From the line with "Open Browse games at Play games bottom" down to the final line of the material below, quote every line exactly and leave out all lines before it.

Supplied information below:

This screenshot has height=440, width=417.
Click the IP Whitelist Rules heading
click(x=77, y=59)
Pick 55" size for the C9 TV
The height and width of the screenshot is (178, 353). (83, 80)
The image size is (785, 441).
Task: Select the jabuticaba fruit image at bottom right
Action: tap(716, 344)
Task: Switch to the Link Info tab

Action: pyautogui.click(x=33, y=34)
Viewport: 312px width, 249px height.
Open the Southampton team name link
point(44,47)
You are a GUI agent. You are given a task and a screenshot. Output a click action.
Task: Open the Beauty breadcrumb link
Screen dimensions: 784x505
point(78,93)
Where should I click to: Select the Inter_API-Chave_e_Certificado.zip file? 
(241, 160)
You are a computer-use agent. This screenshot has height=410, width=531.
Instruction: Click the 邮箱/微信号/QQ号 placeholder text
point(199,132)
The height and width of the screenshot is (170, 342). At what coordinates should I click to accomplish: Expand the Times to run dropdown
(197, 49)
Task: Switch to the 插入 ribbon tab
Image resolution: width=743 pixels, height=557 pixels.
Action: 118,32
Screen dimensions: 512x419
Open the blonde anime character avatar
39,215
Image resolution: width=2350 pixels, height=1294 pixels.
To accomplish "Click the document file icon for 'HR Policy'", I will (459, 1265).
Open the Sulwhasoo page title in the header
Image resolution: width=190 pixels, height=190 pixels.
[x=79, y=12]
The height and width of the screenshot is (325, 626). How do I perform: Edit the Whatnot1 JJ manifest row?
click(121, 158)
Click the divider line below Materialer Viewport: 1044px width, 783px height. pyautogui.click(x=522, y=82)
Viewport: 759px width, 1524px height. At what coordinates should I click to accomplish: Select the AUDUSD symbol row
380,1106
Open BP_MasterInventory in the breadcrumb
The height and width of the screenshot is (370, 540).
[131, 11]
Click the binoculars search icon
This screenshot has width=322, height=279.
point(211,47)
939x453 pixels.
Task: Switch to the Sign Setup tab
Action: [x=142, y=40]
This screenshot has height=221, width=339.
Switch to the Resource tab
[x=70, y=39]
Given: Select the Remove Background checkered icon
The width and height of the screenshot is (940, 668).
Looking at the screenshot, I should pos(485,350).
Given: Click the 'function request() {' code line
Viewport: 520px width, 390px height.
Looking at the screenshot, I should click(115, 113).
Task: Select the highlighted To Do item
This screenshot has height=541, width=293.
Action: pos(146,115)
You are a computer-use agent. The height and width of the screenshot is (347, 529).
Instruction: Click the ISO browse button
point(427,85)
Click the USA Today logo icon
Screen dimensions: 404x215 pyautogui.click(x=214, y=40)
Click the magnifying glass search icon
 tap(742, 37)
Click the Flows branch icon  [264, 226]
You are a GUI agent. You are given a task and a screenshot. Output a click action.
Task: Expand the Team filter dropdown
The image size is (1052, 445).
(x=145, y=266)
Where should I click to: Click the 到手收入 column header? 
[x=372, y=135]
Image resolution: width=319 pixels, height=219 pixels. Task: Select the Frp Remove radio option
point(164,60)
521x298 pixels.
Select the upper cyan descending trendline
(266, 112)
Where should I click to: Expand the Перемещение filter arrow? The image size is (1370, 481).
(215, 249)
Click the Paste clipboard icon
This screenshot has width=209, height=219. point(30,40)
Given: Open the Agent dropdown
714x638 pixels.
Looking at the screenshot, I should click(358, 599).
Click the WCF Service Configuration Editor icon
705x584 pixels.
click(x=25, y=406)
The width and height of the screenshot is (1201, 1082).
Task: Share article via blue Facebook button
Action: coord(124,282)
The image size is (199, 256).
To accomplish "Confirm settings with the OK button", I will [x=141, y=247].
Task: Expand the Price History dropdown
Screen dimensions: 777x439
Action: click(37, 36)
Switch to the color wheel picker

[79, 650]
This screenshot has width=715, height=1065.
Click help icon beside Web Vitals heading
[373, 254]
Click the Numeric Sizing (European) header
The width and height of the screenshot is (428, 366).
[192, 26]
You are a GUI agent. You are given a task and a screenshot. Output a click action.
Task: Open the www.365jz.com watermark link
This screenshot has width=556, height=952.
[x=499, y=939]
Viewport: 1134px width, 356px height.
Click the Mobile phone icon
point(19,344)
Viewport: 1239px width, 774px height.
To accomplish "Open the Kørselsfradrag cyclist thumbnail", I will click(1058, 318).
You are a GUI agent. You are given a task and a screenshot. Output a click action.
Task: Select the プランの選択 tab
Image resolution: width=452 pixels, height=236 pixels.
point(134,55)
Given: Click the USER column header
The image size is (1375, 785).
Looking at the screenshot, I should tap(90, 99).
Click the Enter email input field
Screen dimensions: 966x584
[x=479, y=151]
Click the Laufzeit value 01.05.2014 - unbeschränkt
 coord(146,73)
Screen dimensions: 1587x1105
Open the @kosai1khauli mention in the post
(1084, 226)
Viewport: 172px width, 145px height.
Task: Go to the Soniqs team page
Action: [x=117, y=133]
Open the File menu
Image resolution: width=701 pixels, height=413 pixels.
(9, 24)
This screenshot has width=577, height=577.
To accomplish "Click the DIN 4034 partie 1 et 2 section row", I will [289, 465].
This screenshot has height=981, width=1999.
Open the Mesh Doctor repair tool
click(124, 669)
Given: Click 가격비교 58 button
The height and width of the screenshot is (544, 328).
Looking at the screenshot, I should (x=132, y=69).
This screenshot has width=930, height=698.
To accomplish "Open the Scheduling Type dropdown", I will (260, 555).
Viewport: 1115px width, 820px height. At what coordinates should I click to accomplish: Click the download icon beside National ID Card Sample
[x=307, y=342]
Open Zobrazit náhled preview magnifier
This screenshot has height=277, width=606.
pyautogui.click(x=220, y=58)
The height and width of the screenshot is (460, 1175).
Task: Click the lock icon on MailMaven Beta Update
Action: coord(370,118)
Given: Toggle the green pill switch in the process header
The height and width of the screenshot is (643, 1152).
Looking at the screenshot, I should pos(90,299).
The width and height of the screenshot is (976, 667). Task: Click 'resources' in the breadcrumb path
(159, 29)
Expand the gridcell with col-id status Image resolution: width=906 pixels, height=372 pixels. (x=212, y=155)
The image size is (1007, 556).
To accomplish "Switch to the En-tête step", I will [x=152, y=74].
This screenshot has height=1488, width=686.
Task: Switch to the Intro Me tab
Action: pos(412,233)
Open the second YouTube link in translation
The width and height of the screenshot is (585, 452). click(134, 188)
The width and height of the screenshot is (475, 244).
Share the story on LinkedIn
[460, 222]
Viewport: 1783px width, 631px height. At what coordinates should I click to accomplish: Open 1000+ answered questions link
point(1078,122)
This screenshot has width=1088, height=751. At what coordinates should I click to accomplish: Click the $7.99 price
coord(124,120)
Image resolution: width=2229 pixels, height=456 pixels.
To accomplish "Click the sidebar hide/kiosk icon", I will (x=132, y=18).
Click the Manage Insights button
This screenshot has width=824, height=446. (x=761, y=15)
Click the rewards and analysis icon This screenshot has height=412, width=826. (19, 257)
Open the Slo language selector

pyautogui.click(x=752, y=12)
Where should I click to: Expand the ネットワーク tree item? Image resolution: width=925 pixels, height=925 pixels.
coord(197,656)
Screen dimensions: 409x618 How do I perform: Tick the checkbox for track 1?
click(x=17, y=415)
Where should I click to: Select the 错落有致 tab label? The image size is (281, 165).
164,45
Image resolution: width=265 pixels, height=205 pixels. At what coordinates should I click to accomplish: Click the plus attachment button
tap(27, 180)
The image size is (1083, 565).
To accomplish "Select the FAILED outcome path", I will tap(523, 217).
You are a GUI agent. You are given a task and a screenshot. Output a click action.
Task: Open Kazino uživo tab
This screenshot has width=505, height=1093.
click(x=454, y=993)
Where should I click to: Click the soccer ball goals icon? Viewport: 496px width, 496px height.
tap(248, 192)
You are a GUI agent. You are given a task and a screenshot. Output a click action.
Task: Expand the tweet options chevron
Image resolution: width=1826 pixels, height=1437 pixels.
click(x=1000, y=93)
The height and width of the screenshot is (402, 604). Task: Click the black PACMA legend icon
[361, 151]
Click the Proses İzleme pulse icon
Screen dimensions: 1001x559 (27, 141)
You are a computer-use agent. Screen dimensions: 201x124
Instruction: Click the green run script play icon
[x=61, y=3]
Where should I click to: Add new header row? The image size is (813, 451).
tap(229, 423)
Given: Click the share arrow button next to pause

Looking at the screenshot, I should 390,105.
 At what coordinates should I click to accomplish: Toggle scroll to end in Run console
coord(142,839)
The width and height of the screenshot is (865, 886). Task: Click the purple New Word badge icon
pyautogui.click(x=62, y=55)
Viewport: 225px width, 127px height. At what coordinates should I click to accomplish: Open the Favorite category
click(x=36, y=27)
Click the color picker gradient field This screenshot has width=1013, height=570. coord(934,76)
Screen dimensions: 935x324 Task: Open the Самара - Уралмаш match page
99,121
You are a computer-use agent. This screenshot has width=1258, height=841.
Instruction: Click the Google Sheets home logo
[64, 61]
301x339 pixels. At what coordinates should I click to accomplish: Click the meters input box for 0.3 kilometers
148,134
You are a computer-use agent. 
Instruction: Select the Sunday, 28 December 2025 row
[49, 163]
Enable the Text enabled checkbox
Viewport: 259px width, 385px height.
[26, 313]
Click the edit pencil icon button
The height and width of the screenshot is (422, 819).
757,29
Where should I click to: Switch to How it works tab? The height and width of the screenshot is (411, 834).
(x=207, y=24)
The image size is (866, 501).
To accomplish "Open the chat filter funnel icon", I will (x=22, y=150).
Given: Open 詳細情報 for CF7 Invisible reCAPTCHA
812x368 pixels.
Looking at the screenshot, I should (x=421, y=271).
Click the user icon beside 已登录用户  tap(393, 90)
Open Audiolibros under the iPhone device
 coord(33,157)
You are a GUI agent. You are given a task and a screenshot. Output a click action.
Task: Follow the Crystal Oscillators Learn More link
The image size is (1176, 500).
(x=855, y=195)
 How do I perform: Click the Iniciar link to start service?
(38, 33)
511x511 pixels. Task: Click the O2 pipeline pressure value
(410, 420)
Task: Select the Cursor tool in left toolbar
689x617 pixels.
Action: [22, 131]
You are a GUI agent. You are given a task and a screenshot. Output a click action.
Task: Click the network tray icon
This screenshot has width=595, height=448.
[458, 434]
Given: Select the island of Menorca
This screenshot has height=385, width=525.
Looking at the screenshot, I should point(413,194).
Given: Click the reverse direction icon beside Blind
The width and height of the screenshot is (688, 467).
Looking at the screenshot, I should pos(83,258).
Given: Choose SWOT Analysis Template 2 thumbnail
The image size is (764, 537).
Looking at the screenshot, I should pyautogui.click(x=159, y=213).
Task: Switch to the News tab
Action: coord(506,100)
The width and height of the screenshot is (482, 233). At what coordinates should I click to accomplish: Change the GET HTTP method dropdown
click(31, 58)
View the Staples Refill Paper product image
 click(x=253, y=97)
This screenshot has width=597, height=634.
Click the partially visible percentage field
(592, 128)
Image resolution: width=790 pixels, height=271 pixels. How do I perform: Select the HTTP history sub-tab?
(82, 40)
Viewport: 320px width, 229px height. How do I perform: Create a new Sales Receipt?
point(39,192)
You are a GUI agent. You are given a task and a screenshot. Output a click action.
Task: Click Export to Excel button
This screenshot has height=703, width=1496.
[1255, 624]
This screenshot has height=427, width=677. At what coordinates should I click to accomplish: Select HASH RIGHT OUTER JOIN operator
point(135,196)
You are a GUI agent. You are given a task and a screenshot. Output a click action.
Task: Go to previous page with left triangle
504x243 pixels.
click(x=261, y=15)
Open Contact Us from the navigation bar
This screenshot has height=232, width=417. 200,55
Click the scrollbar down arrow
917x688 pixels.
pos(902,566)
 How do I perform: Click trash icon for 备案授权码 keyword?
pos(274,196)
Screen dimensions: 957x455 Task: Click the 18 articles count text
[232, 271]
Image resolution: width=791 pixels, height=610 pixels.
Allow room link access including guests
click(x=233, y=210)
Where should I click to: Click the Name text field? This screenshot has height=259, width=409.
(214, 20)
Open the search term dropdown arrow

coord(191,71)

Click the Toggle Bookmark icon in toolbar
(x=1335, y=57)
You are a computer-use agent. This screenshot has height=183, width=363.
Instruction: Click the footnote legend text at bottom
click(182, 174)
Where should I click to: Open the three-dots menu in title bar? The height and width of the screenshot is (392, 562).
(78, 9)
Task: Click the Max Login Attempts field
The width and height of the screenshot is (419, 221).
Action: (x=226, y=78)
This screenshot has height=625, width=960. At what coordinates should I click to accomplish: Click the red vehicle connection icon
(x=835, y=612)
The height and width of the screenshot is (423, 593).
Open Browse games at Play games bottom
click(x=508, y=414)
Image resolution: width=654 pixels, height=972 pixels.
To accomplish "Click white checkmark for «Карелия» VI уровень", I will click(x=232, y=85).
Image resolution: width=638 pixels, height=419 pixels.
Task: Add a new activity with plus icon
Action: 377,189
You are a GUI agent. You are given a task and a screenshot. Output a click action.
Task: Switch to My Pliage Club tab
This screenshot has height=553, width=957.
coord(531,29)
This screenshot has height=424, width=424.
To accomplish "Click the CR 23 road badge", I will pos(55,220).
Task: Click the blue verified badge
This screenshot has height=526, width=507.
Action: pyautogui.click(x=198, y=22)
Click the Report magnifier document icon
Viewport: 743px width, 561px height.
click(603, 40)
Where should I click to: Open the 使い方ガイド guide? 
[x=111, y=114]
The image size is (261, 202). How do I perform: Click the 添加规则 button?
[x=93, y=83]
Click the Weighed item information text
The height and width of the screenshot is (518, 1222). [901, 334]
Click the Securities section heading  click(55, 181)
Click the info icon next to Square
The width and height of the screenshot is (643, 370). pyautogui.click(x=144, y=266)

End of Supplied information.

• Answer for this exercise:
Open Browse games at Play games bottom
click(x=508, y=414)
Image resolution: width=654 pixels, height=972 pixels.
To accomplish "Click white checkmark for «Карелия» VI уровень", I will click(x=232, y=85).
Image resolution: width=638 pixels, height=419 pixels.
Task: Add a new activity with plus icon
Action: 377,189
You are a GUI agent. You are given a task and a screenshot. Output a click action.
Task: Switch to My Pliage Club tab
This screenshot has height=553, width=957.
coord(531,29)
This screenshot has height=424, width=424.
To accomplish "Click the CR 23 road badge", I will pos(55,220).
Task: Click the blue verified badge
This screenshot has height=526, width=507.
Action: pyautogui.click(x=198, y=22)
Click the Report magnifier document icon
Viewport: 743px width, 561px height.
click(603, 40)
Where should I click to: Open the 使い方ガイド guide? 
[x=111, y=114]
The image size is (261, 202). How do I perform: Click the 添加规则 button?
[x=93, y=83]
Click the Weighed item information text
The height and width of the screenshot is (518, 1222). [901, 334]
Click the Securities section heading  click(55, 181)
Click the info icon next to Square
The width and height of the screenshot is (643, 370). pyautogui.click(x=144, y=266)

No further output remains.